Bursaspor'un şampiyonluğunu anlatan yazıyı, son cümlesinden sonra gelecek şekilde sürdürün.

Okuma parçası:
..............................
Ahmet Orhan - 18 Mayıs 2010 34 haftalık bir maratonun sonunda paranın, süksenin, endüstriyel durumların, tehdidin işe yaramayabileceğini gördük. Bursaspor, rakiplerinin tek bir futbolcusunun maliyetini ancak bulan bir bütçeyle şampiyon olmayı başardı. Bu şampiyonluk, Trabzonspor’un 1975-1976 sezonunda kazandığı ilk şampiyonluktan biraz daha manidar. Çünkü Trabzonspor’un şampiyon olduğu yılların tersine 2010 yılı endüstriyel futbolun, zengin olmayan kulüplerin üzerine çok daha ağır bir biçimde çullandığı bir yıldı. Bu nedenle Bursaspor’a şapka çıkartıp selamlamak gerekiyor. Bugüne kadar gördüğümüz 3 büyüklerin şampiyonluklarında bize hep paranın satın alma gücüne itaat etmemiz emrediliyordu. İlk kez endüstrinin yenildiği, “arkadaşlığın” sisteme galebe çaldığı bir şampiyonluk yaşadık.
Bu şampiyonluğun mimarlarına bakacak olursak, öncelikle Ertuğrul Sağlam’ın Beşiktaş’tayken yapmasına izin verilmeyen ne varsa; onları yapmasına olanak tanıyan Bursaspor yönetimini kutlamak gerekiyor. Sonra Ertuğrul Hoca’ya bir “aşk olsun çocuk” borcumuz var. Ardından futbolcuları kutlamak gerekiyor. Son olarak Bursaspor taraftarına bir teşekkür etmek isterdik ama ligin 7. Haftasında Diyarbakırspor maçındaki ırkçı tavır, şimdilik bu teşekkürü askıya almamıza neden oluyor. Biliyorum ki Bursaspor’u destekleyen ve halkların kardeşliğine inanan on binlerce taraftar var. Ama o gün maalesef kötülüğün sesi yüksek çıktı ve bu güzel şampiyonluğun tek kara noktası oldu.
..............................
Kayıtlı veriler:
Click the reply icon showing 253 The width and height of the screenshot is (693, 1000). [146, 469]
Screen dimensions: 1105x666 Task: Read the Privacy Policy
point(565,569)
..............................
Görevin çıktısı:
Geçtiğimiz yıllara oranla Gençlerbirliği ve Galatasaray’a kaybedilen puanlara rağmen mücadeleyi bırakmadılar ve cüretkâr bir hevesle şampiyonluğu kovaladılar. 2-1’lik Kasımpaşa galibiyetiyle başladıkları ligi, yine 2-1’lik Beşiktaş galibiyetiyle tamamladılar. Süreç içerisin de Eskişehirspor’a yenildiler, Trabzonspor’la berabere kaldılar derken sessiz sedasız zirveye ortak oldular hep. 13 Eylül’de kendi evlerinde Fenerbahçe’ye 1-0 kaybettiklerinde herkes Bursaspor’un şanssızlığını konuşuyordu. Ama 14. Haftada Galatasaray’ı 1-0 yenerek “varım” dedi, Bursaspor. Beşiktaş ve Fenerbahçe’yi deplasmanda 2-3’lük skorlarla geçtiklerinde zirveye şakadan değil gerçekten talip olduklarını gösterdiler. Geçen sezon son haftalara lider giren Sivasspor’un “ben oldum”cu hocasının ve başkanının aksine Bursa’da bir itidal ve sabır vardı. Hatta son haftaya girerken ikinciliği kabul etmiş ve bunun bile büyük bir başarı olduğuna ikna olmuşlardı. İşte bu tevekkül halidir ki Bursa’yı sezonun ihtilâlcısı yapmaya yetti.
İşte bu noktada İslam Çupi’nin 18 Mayıs 1966’da yazdığı bir yazıyı yeniden anmak gerekiyor. “Dört tane snobun ayak kırmak için kayak alanı olarak kullandığı Bursa, Bursaspor’un şahsında en pırıl pırıl dişlerini gösteriyor.” Akşam Gazetesi’nde yayınlanan “Anadolu Futbolu Başkladırıyor” adlı yazısını şöyle bitiriyor: “Bu uzak dostlar bir gün gelecekler. Bir mavi bin liraya koşan nazeninleri alıp bir kenara atmak için, tribünlerinden başka büyüklüğü kalmamış o aristokrat sahalara gelecekler. O zaman bu ihtiyar saksı futbolunu bulamayacağız.” 54 yıl sonra biz yine Çupi’nin öngörüsünün peşinde bizi bu skası futbolundan kurtarmak için attığı dev adımdan dolayı Bursaspor’u kutluyoruz.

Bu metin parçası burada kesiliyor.